La colère gronde dans le Grand Nord québécois, où l’activité minière a repris malgré l’opposition ferme des Inuits.

Philippe Teisceira-Lessard Philippe Teisceira-Lessard
La Presse

Makivik, l’organisation qui représente la population autochtone du Nunavik, craint de voir les mineurs du Sud propager la COVID-19 dans la région. Elle réfléchit à la possibilité de lancer des procédures judiciaires pour faire stopper les opérations d’extraction du nickel, qui ont reçu le feu vert de Québec.

« Nous disons non à la réouverture des mines. […] Nous n’allons pas regarder les bras croisés pendant que des travailleurs arrivent dans la région. Tout ce que ça prend, c’est une ou deux personnes infectées… », a déploré Charlie Watt, président de Makivik, en entrevue téléphonique avec La Presse depuis Kuujjuaq. « C’est une décision très dangereuse. Si les choses tournent mal, c’est nous qui devrons gérer les problèmes. »

Le Nunavik est déjà aux prises avec une quinzaine de cas avérés de COVID-19.

La région s’est complètement isolée du reste de la province depuis le début du mois d’avril dans l’espoir de ralentir la propagation du virus. Une flambée dans cette région serait désastreuse, parce que le manque de logements oblige ses habitants à vivre dans une grande promiscuité et le service de santé local ne dispose pas des mêmes moyens que dans le reste de la province.

Reprise « progressive et encadrée »

Québec a décidé la semaine dernière d’inscrire les activités minières sur la liste des « secteurs prioritaires » pour tout le territoire québécois, autorisant du même coup les exploitants des deux mines situées au Nunavik à reprendre leur travail et le transport des employés du « Sud » vers le Grand Nord.

« La décision d’autoriser les activités d’exploitation minière a été prise suite à l’adoption par la Santé publique et la CNESST [Commission des normes, de l’équité, de la santé et de la sécurité du travail] de mesures sanitaires et de santé publique qui permettent de protéger les travailleurs », a fait valoir Claude Potvin, chargé des communications du ministre responsable des dossiers miniers, Jonatan Julien. « La reprise des activités d’exploitation se fera donc de manière progressive et encadrée. »

Mais ce n’est pas suffisant pour Makivik.

Ils ont oublié de nous consulter.
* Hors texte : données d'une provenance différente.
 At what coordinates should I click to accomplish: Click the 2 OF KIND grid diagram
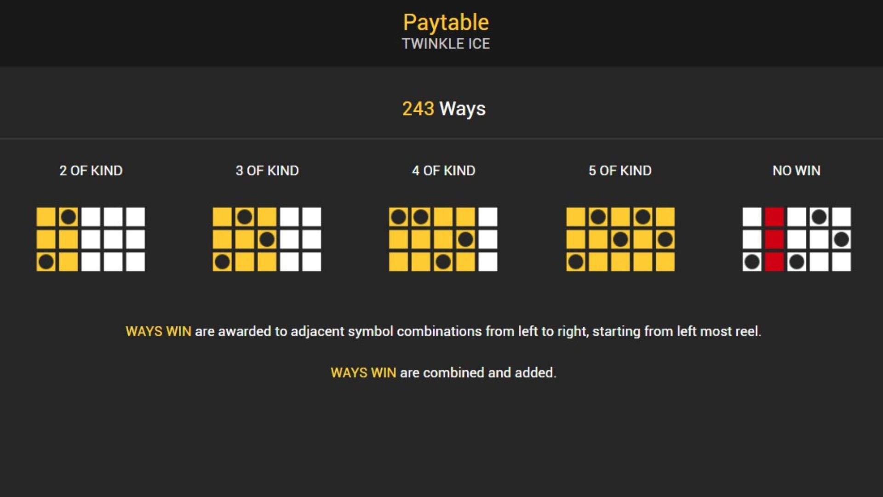(91, 239)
Si vous regardez les conventions, Québec n’est pas censé prendre des décisions unilatérales dans notre région.

Charlie Watt, président de Makivik

« Si la relation de partenaire à partenaire veut encore dire quelque chose pour le gouvernement, c’est sur cet enjeu que ça compte. Des changements devront être faits. »
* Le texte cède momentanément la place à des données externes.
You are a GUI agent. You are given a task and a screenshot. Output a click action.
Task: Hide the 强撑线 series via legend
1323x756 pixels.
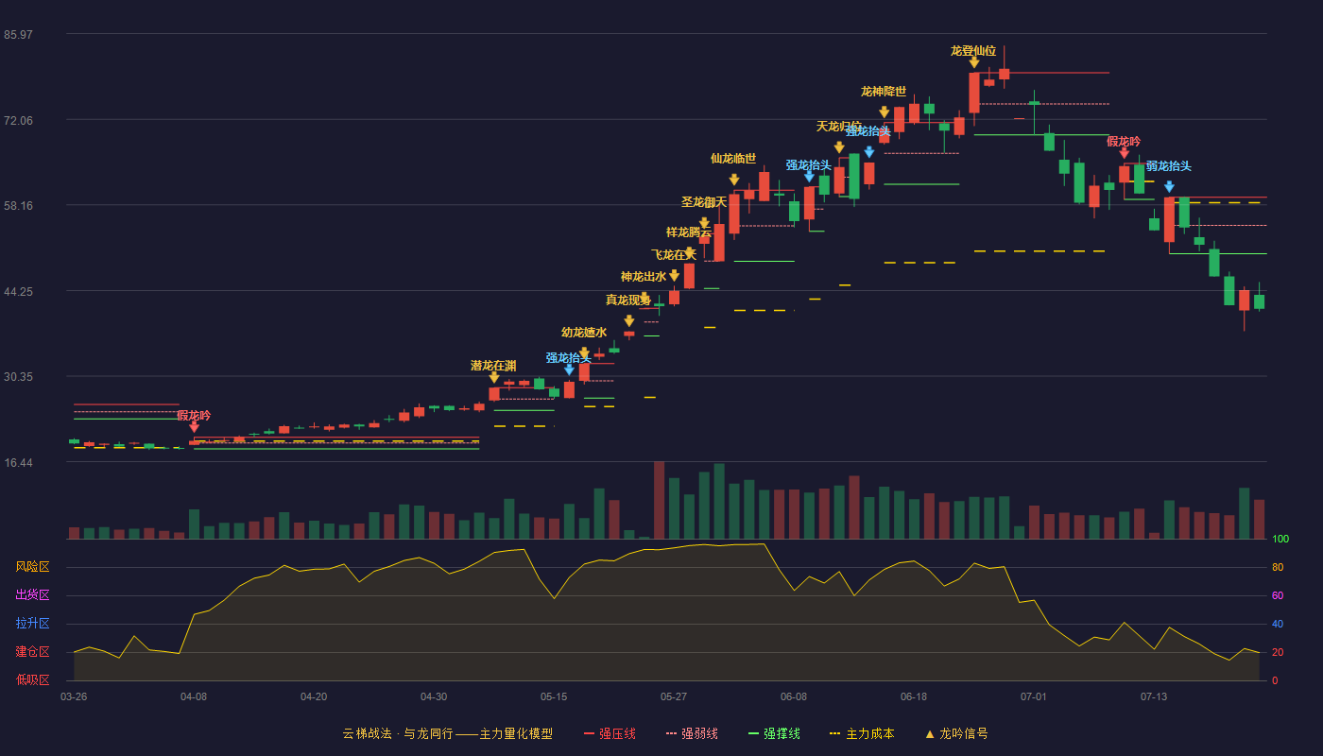[774, 733]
M. Watt évoque même la possibilité de se présenter devant les tribunaux pour faire stopper l’activité minière, si son appel au gouvernement provincial n’est pas entendu. « Personne n’assurera notre sécurité à notre place. Nous devons le faire nous-mêmes », a-t-il affirmé.

Une mine isolée

La société Glencore a annoncé lundi la réouverture de la mine Raglan, située près du point le plus nordique du Québec.
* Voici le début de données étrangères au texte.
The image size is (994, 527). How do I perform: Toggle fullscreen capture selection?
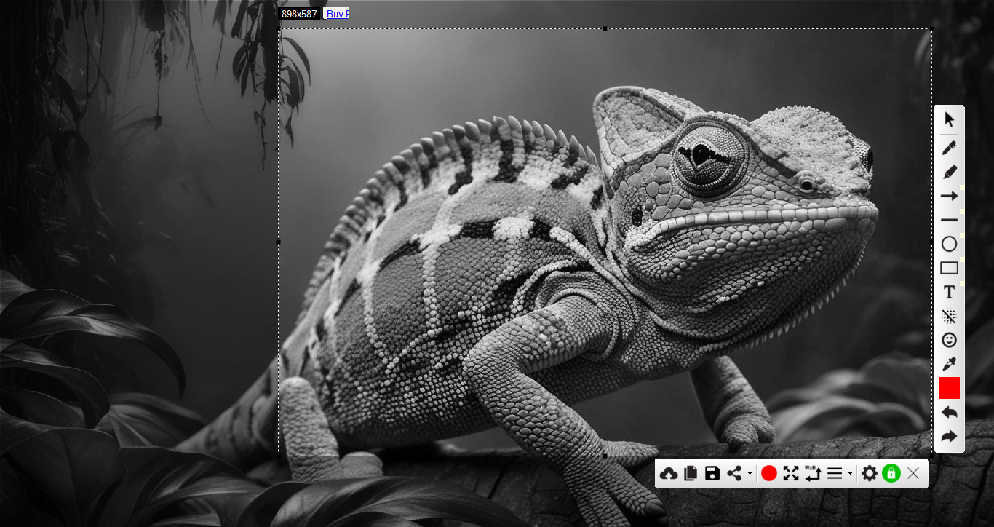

« Depuis le 17 avril, on a pu reprendre graduellement nos activités », a dit Céliane Dorval, responsable des communications de Glencore. « Redémarrer nos activités nous permet de maintenir nos investissements au Nunavik, que ce soit en salaires, en contrats, en partage de profits ou au niveau des programmes sociaux. Nous sommes le plus gros employeur industriel au Nunavik et avons un impact économique significatif pour la région. »

Toutefois, seuls les travailleurs qui résident dans le Sud reprennent le travail, pour tenter d’isoler la mine du reste de la région. Ceux qui étaient transportés depuis le village inuit de Salluit (à une centaine de kilomètres) doivent rester à la maison afin de ne pas mêler les deux populations. Une « conséquence fâcheuse », a déploré la Santé publique locale.

Même si les liens entre Salluit et la mine Raglan sont limités, Charlie Watt s’inquiète que des chasseurs qui utilisent cette partie du territoire puissent être en contact avec des travailleurs venus du Sud.

L’entreprise propriétaire de l’autre mine importante de la région, Canadian Royalties, n’a pas rappelé La Presse.